Strathclyde University spells out its commitment to Europe in its mission statement, which states its aim of being “a dynamic top-ranking European university dedicated to excellence through its core mission of promoting useful learning”.
It has been identified as an “entrepreneurial university” by higher education guru Burton Clark and is a founding member of the European Consortium of Innovative Universities. The 12-member network, which includes only one other UK university, Warwick, is developing a graduate school.
Kenneth Miller, Strathclyde’s vice-principal for learning and teaching, says the Bologna Process is crucial in helping the consortium create programmes “at the right level with appropriate articulation”. It offers a means of developing joint masters programmes and eventually joint PhDs, he says.
Scotland is a European leader in terms of credit accumulation and transfer, having created a national system, the Scottish Credit and Qualifications Framework, which covers qualifications from basic education to postgraduate degrees.

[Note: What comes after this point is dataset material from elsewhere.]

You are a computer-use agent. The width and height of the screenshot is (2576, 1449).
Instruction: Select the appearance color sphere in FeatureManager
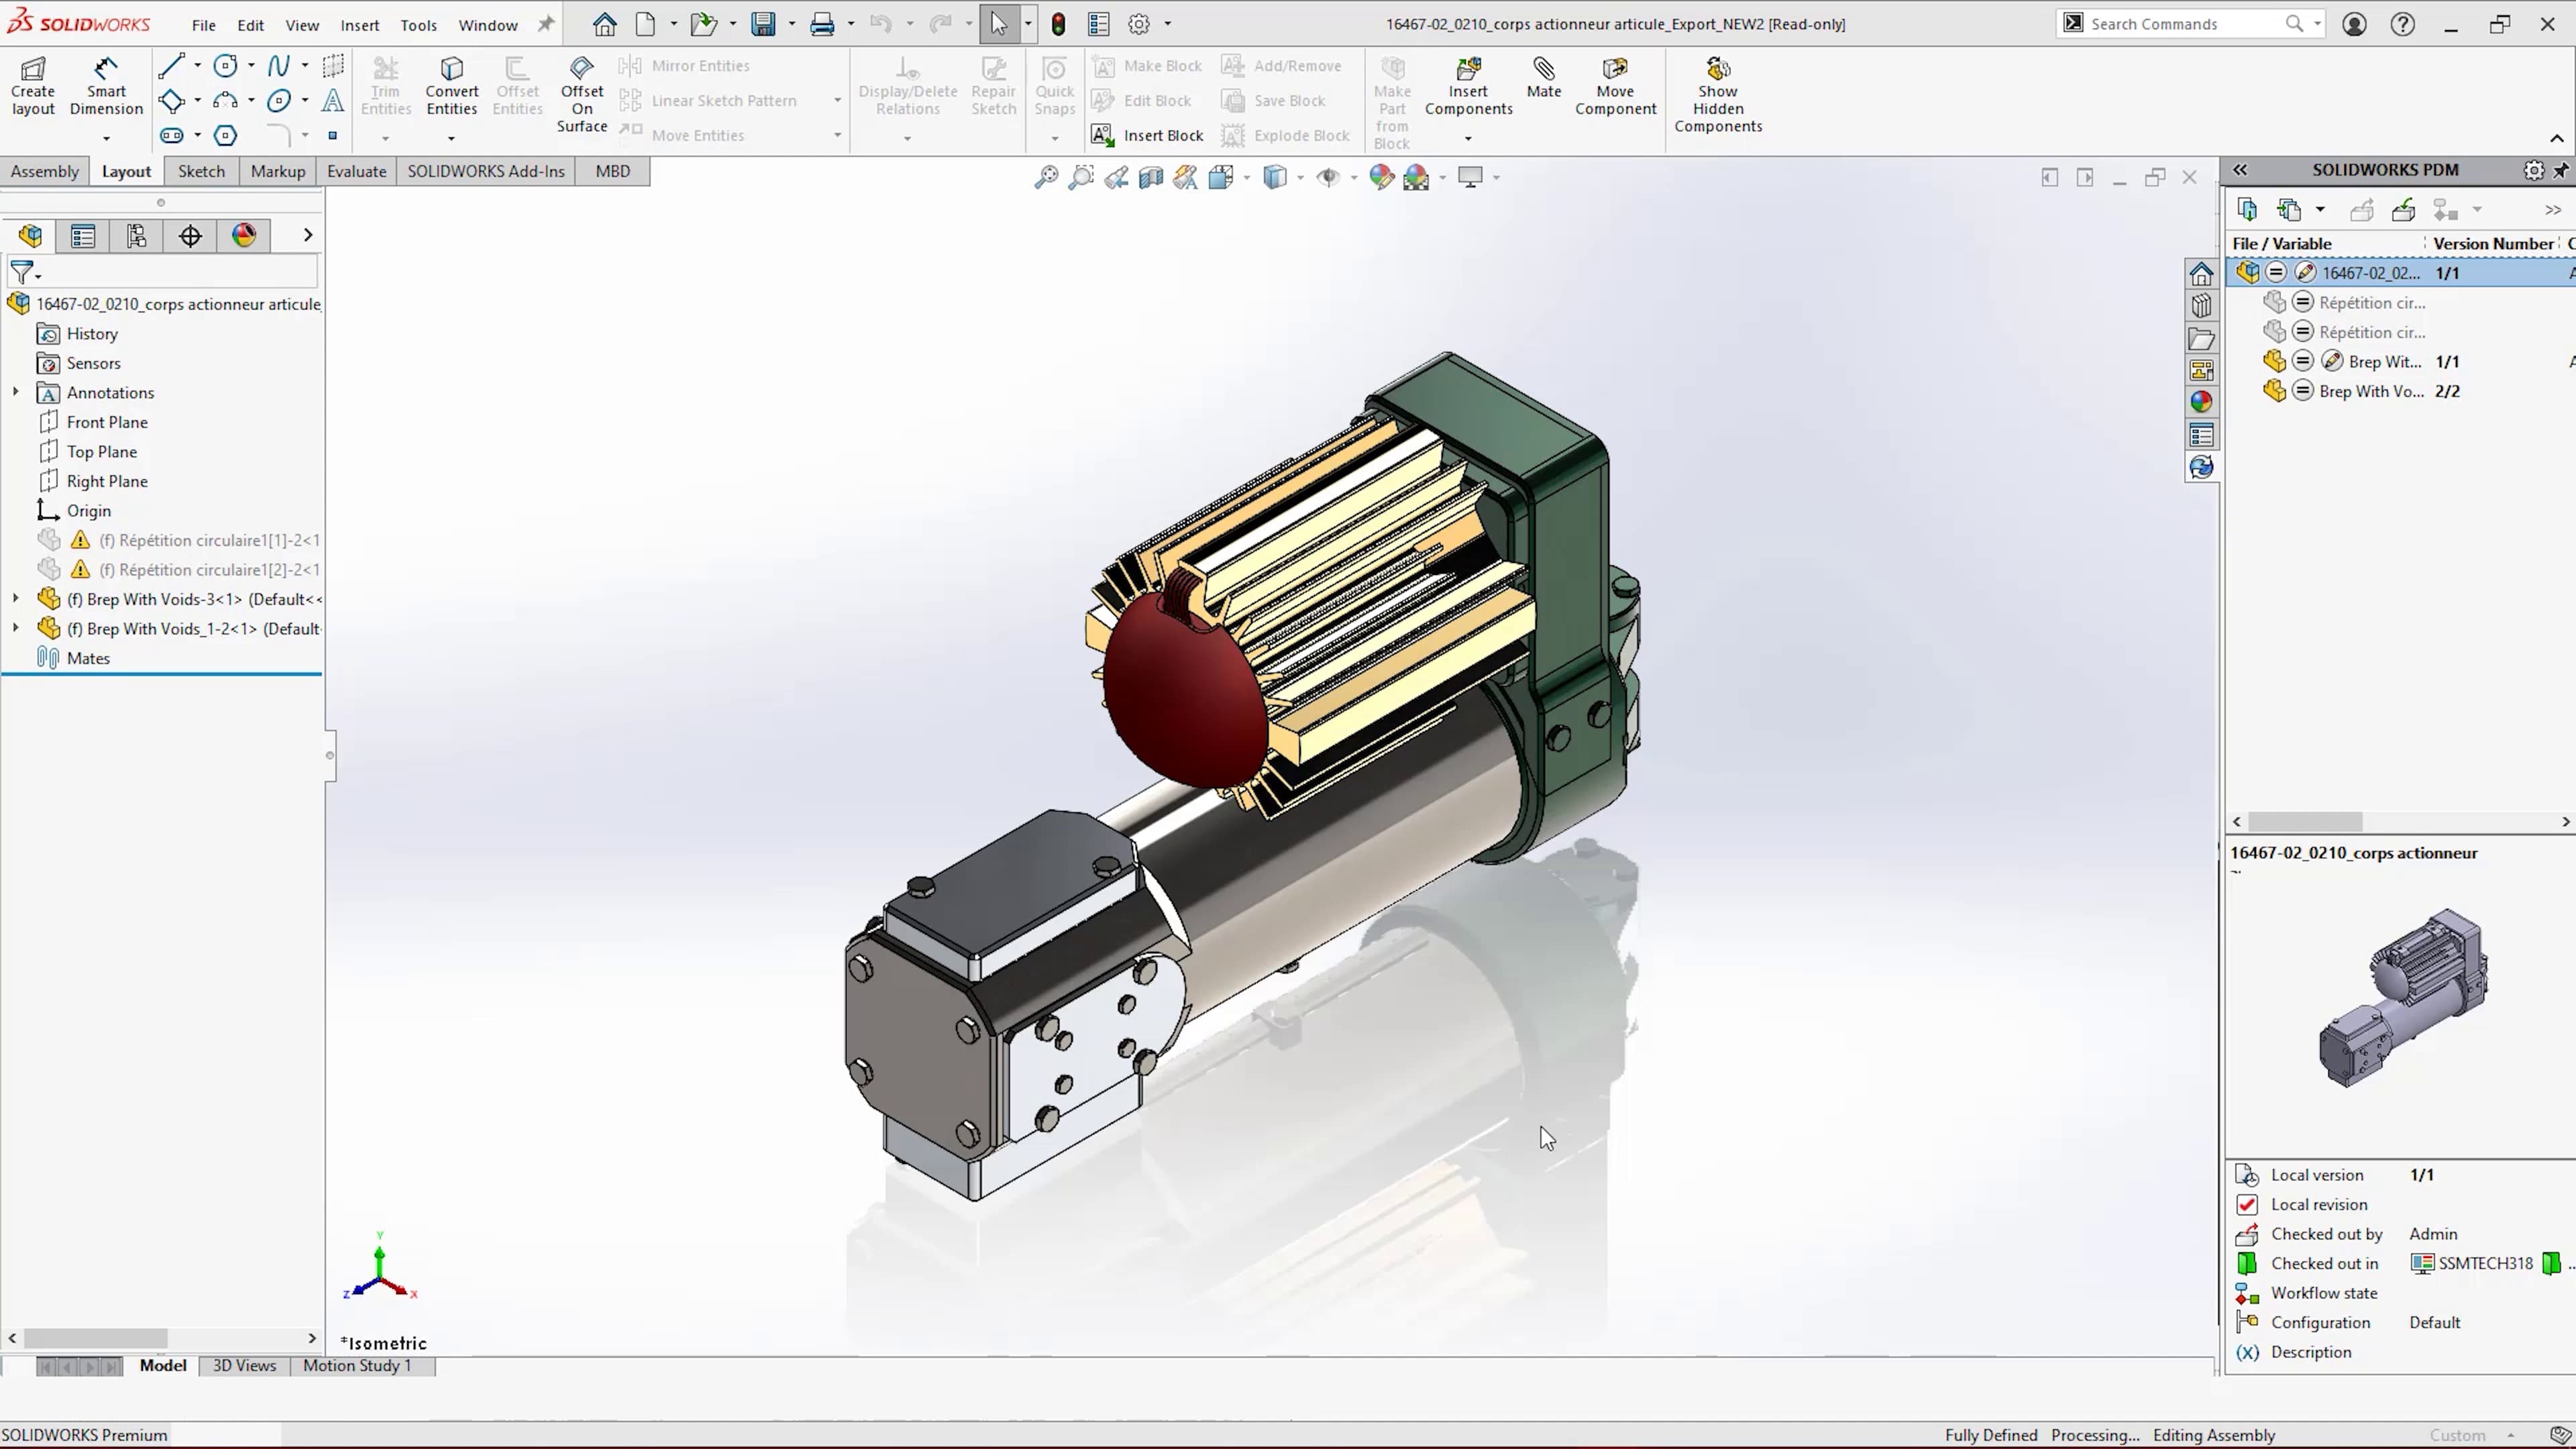(244, 235)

The European Commission is keen to see a single system that covers both vocational education and training, and higher education; the SCQF already covers vocational and academic courses, in institutions and the workplace. “I think Scotland is ahead of the game and has influenced quite a lot of thinking about how the European Credit Transfer System can be delivered,” Professor Miller says. “The SCQF already provides for credit transfer, not just the rating of credit, which provides a level of mobility.”
There is widespread support in Scotland for the Diploma Supplement, information about the status of a graduate’s degree and how it meshes with further studies or a job. While Bologna does not regulate the length of degrees, Scotland’s four-year undergraduate degrees and one-year masters degrees are closer to the norm in other Bologna countries than to the norm in the rest of the UK. And although Bologna has no explicit requirement linking teaching and research, Scotland believes that the Scottish Executive’s insistence that a university carry out research sets the country in the European mainstream.
Some people’s eyes glaze over when “Europe” is mentioned because they assume it heralds a bureaucratic exercise, Professor Miller says. “But once they drill down below the language and see the reality, they recognise the importance of Bologna in supporting collaboration and ensuring student diversity. Scotland is probably as committed as anywhere to the Bologna Process.”